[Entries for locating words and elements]
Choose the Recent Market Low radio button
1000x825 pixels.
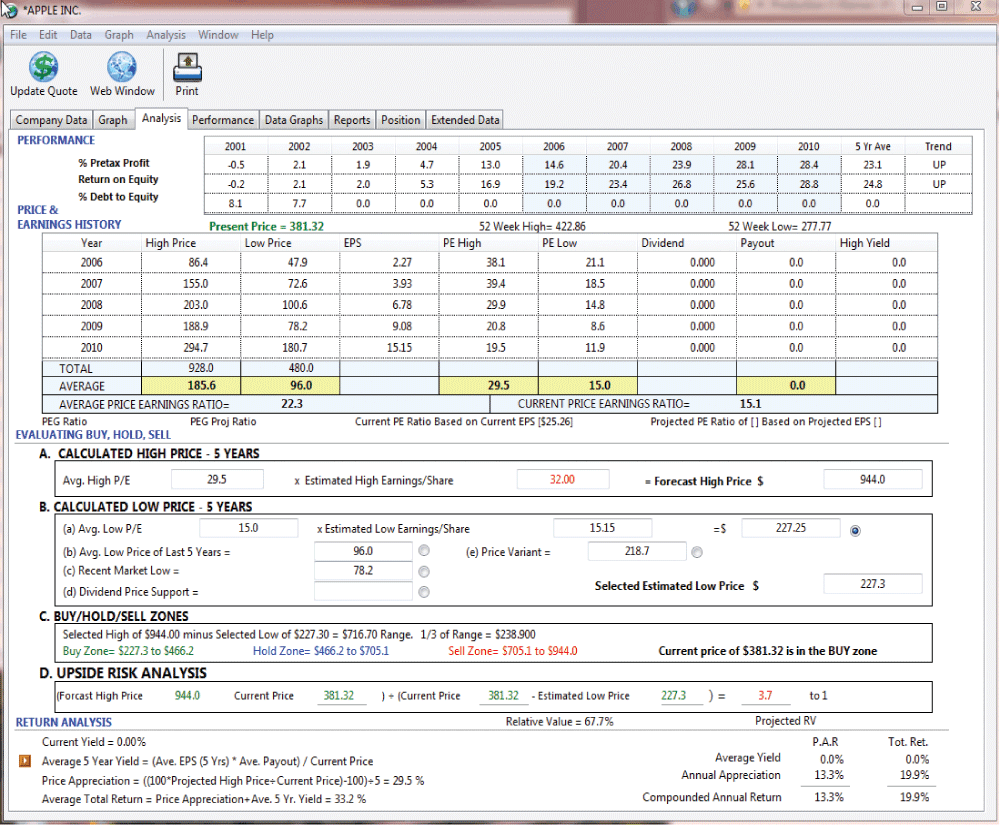pyautogui.click(x=424, y=571)
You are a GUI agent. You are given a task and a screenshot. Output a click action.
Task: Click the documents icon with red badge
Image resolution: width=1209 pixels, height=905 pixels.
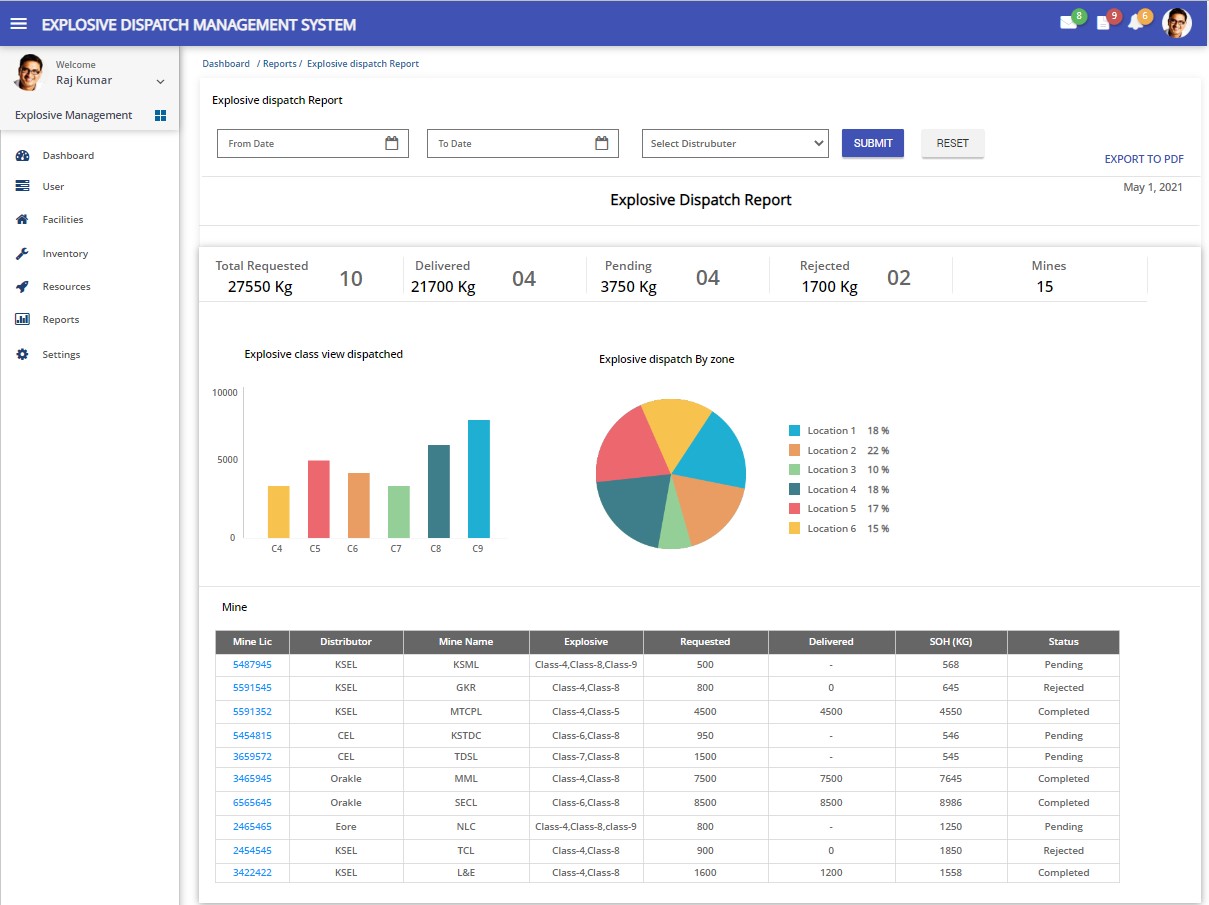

■ **Stated goal**:
Copy the records again, putting "px" wherever "pixels" occurs and changing nothing else. Leave the pictures out.

■ **Written response**:
Choose the Recent Market Low radio button
1000x825 px.
pyautogui.click(x=424, y=571)
You are a GUI agent. You are given a task and a screenshot. Output a click action.
Task: Click the documents icon with red badge
Image resolution: width=1209 px, height=905 px.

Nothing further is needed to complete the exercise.